Other such comparisons followed: Data from around Nashville; data collected in Antarctica, which, after adjustment, comes out to be from a single site near the ocean; data from the Baltic and Scandinavian countries; even in Central Park.

In all of these cases, there are mysterious, unexplained warming adjustments for the last part of the century.

It ought to be said that these adjustments don’t necessarily prove the data has been purposefully fudged. Handling this kind of large data set requires using statistical techniques to try and make the data consistent. (Dr. William M. Briggs, a Pajamas Media contributor, has a nice series starting here for people who want to read the technical details.) On the other hand, at some point we have to remember Goldfinger’s Law: Once is accident, twice coincidence, three times is enemy action. And the problem is, without the raw data, and without a clear explanation of the process by which the data has been adjusted — something that seems unlikely in light of the HARRY_READ_ME.txt file — there is no way to tell what the adjustments are based on. The CRU clique asks us to trust them, when the history in the Climategate emails doesn’t say much to encourage trust.
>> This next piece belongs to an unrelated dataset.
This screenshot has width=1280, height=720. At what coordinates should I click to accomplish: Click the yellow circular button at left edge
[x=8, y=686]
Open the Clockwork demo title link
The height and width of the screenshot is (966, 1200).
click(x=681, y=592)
What can be said is this: We now have substantial evidence, from several independent sources, that the data used as the basis for the IPCC report has been adjusted in undocumented ways, and those adjustments account for nearly all the warming we are told has been caused by humans.

Until the data is re-examined, fully, openly, and transparently, it is impossible to conclude how much of a contribution to global climate change humans have made, or whether that contribution has been made by human-generated CO2. And without knowing that, attempts to “fix the problem,” through cap and trade or Copenhagen agreements, is misguided at best — and dangerous at worst.